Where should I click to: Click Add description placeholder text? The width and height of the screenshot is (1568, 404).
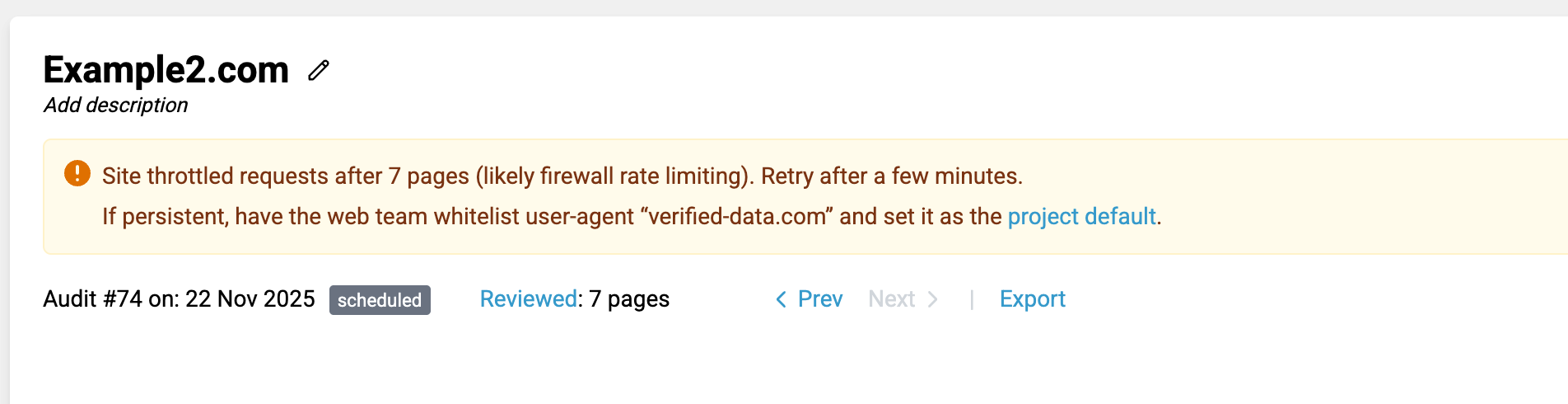coord(116,106)
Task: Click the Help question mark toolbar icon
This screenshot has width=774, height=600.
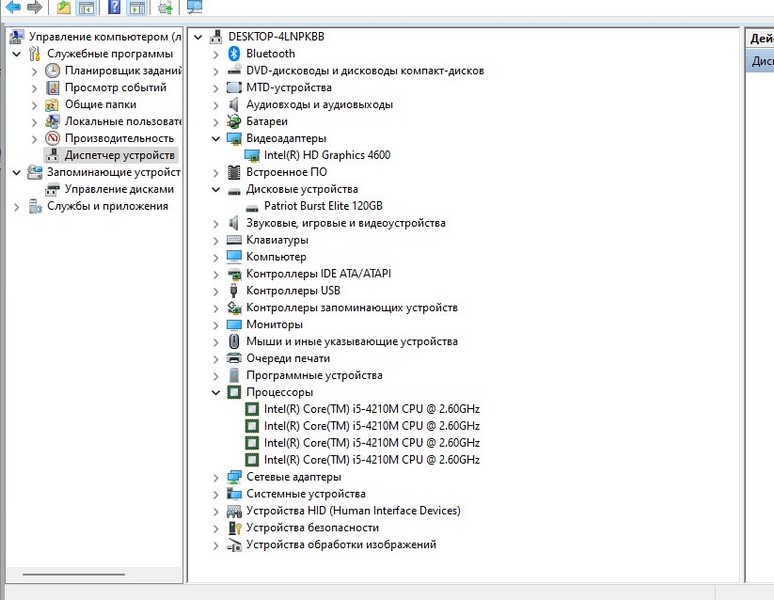Action: click(114, 8)
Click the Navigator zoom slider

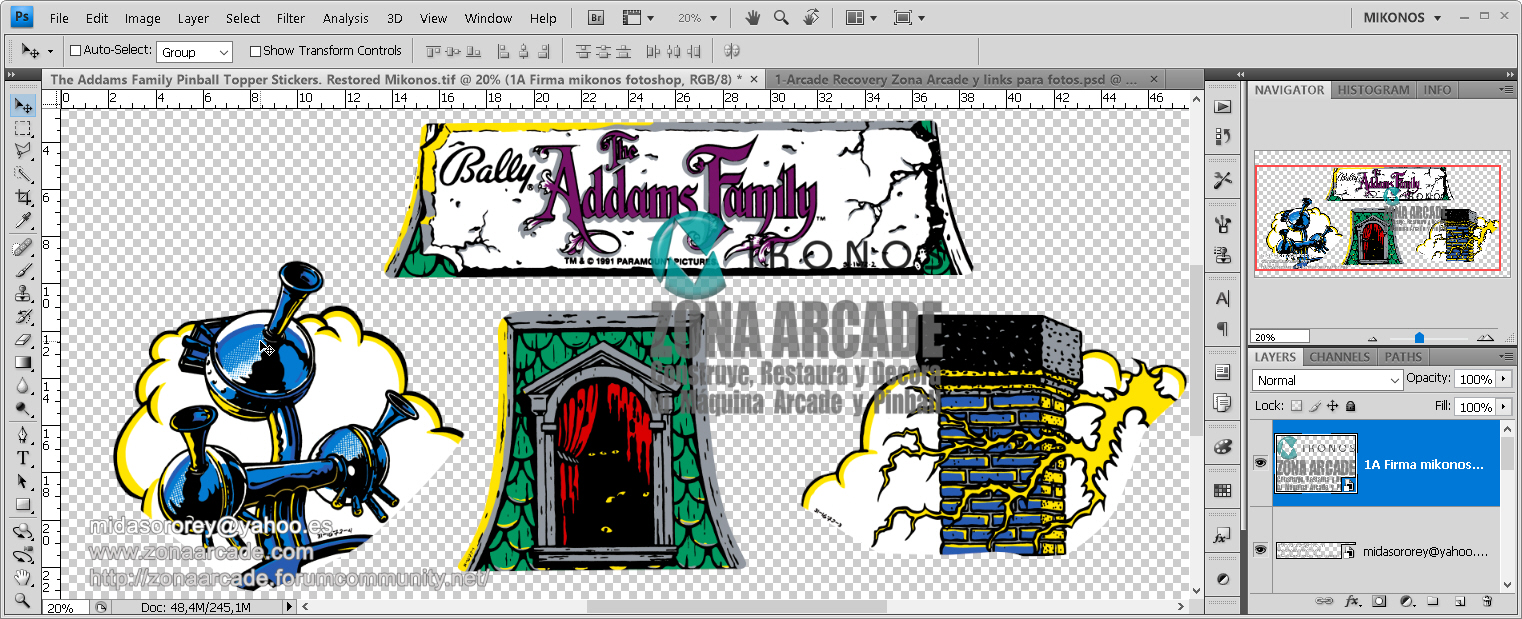point(1419,337)
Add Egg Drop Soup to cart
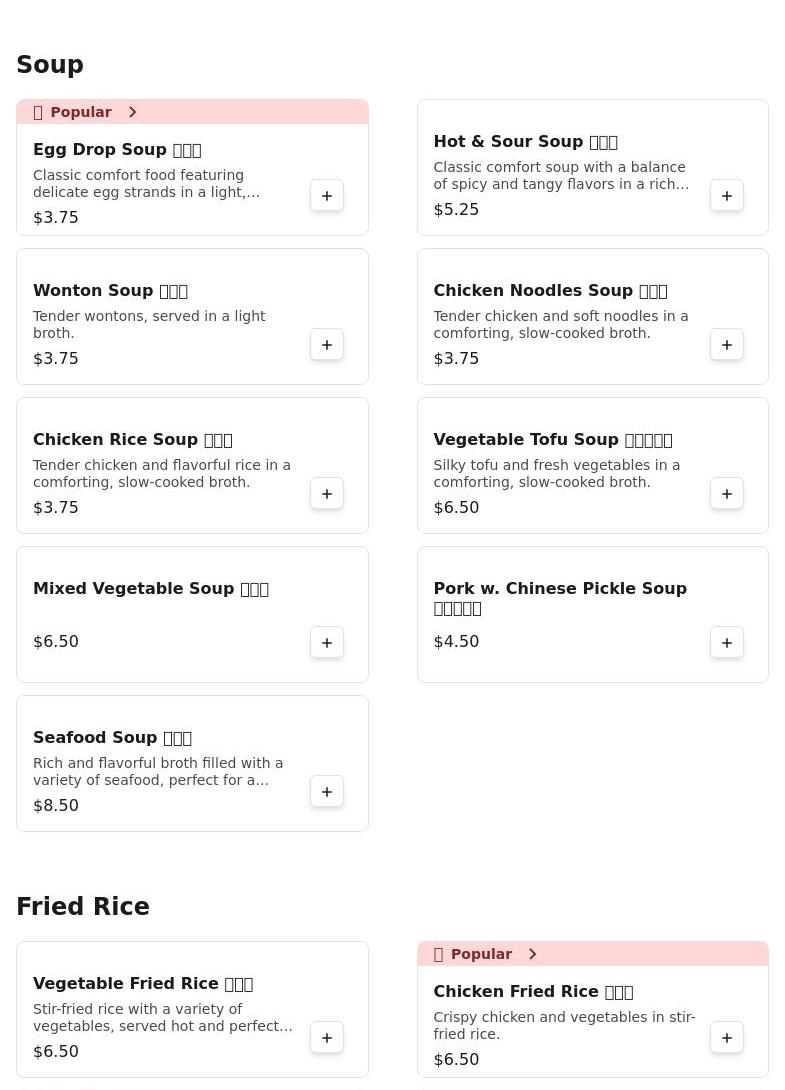The image size is (785, 1090). 327,196
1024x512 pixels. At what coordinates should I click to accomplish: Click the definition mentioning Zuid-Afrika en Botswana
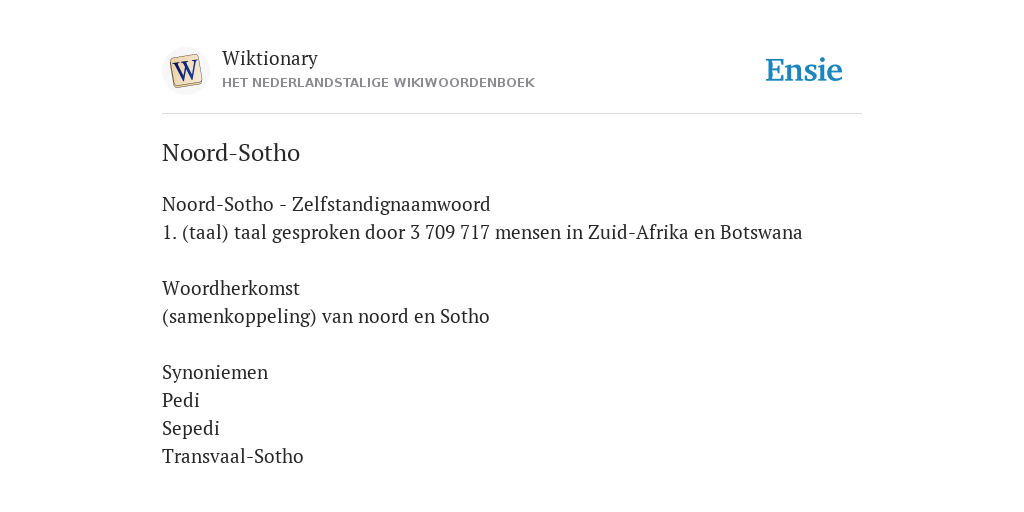point(482,232)
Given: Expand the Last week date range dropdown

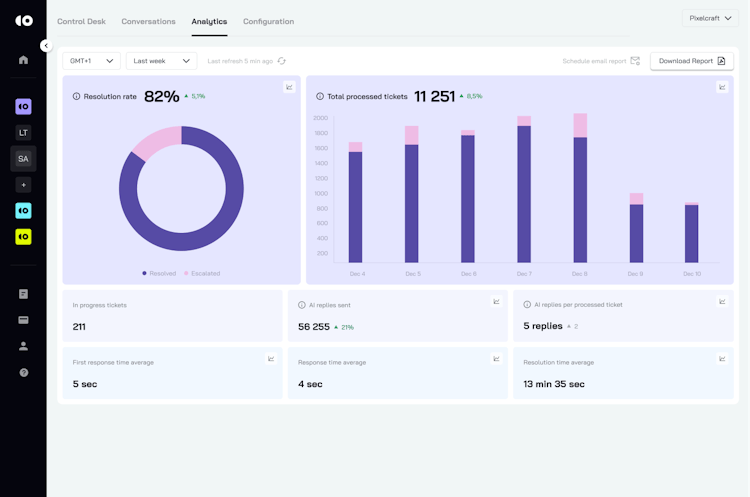Looking at the screenshot, I should (x=161, y=61).
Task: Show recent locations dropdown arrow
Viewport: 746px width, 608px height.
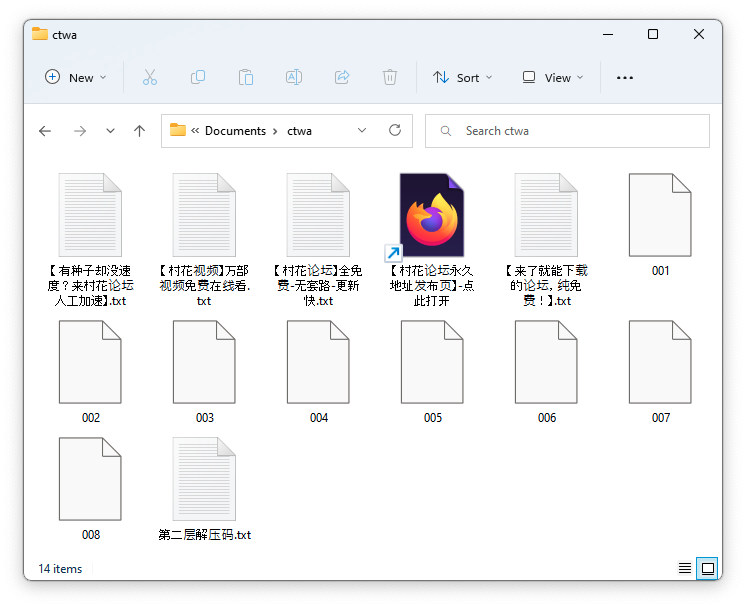Action: coord(110,131)

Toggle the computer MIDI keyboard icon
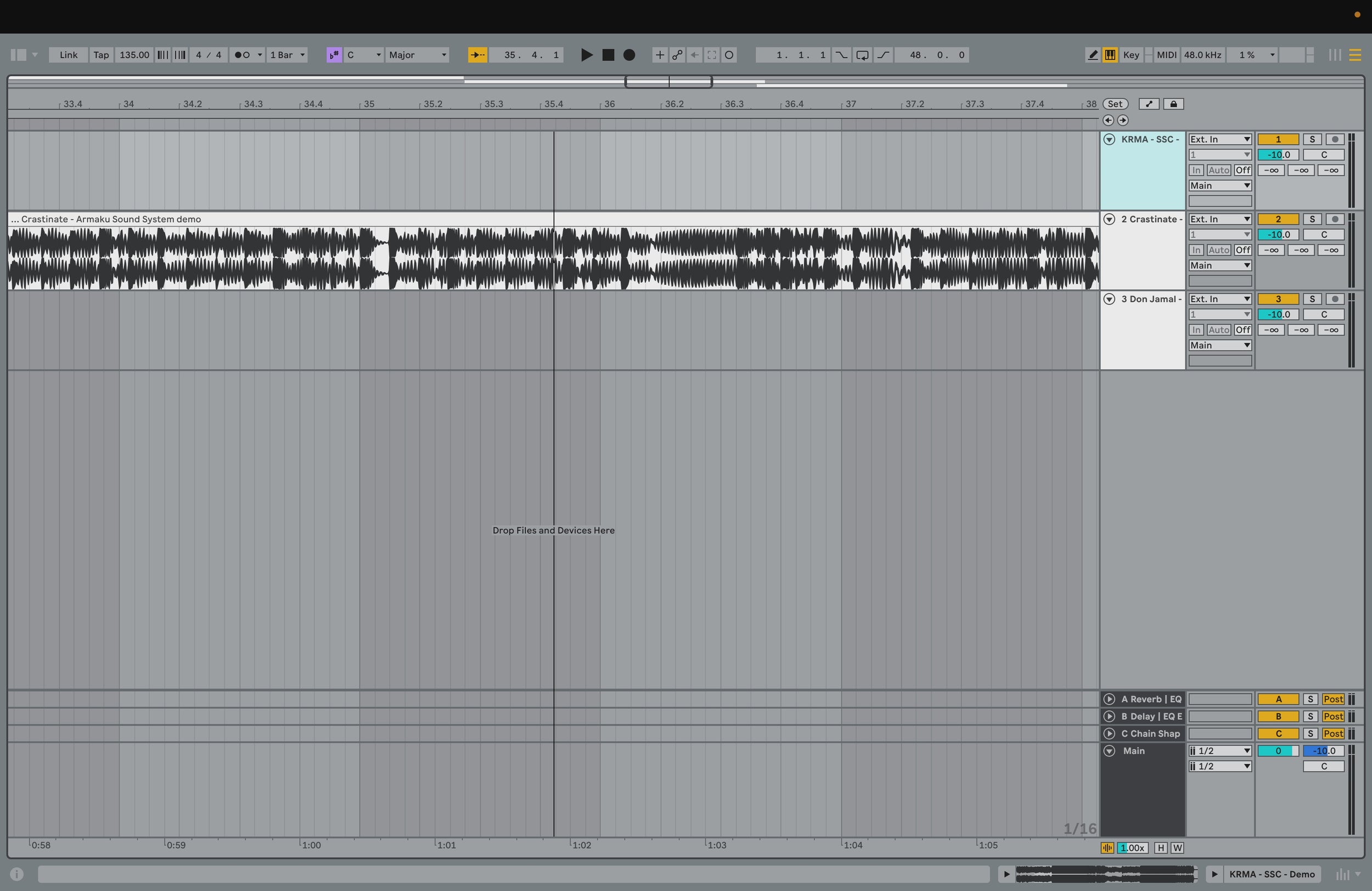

________________

== Given request ==
Please retype all of the entries above word for word, omitting the pictures.

== Solution to this exercise ==
Where should I click to: Click Add description placeholder text? The width and height of the screenshot is (1568, 404).
coord(116,106)
Task: Click the Help question mark toolbar icon
This screenshot has width=774, height=600.
Action: click(114, 8)
Click the Navigator zoom slider

point(1419,337)
Add Egg Drop Soup to cart
The image size is (785, 1090). 327,196
1024x512 pixels. At what coordinates should I click to accomplish: Click the definition mentioning Zuid-Afrika en Botswana
point(482,232)
Given: Expand the Last week date range dropdown

Looking at the screenshot, I should (x=161, y=61).
Task: Show recent locations dropdown arrow
Viewport: 746px width, 608px height.
Action: coord(110,131)

Toggle the computer MIDI keyboard icon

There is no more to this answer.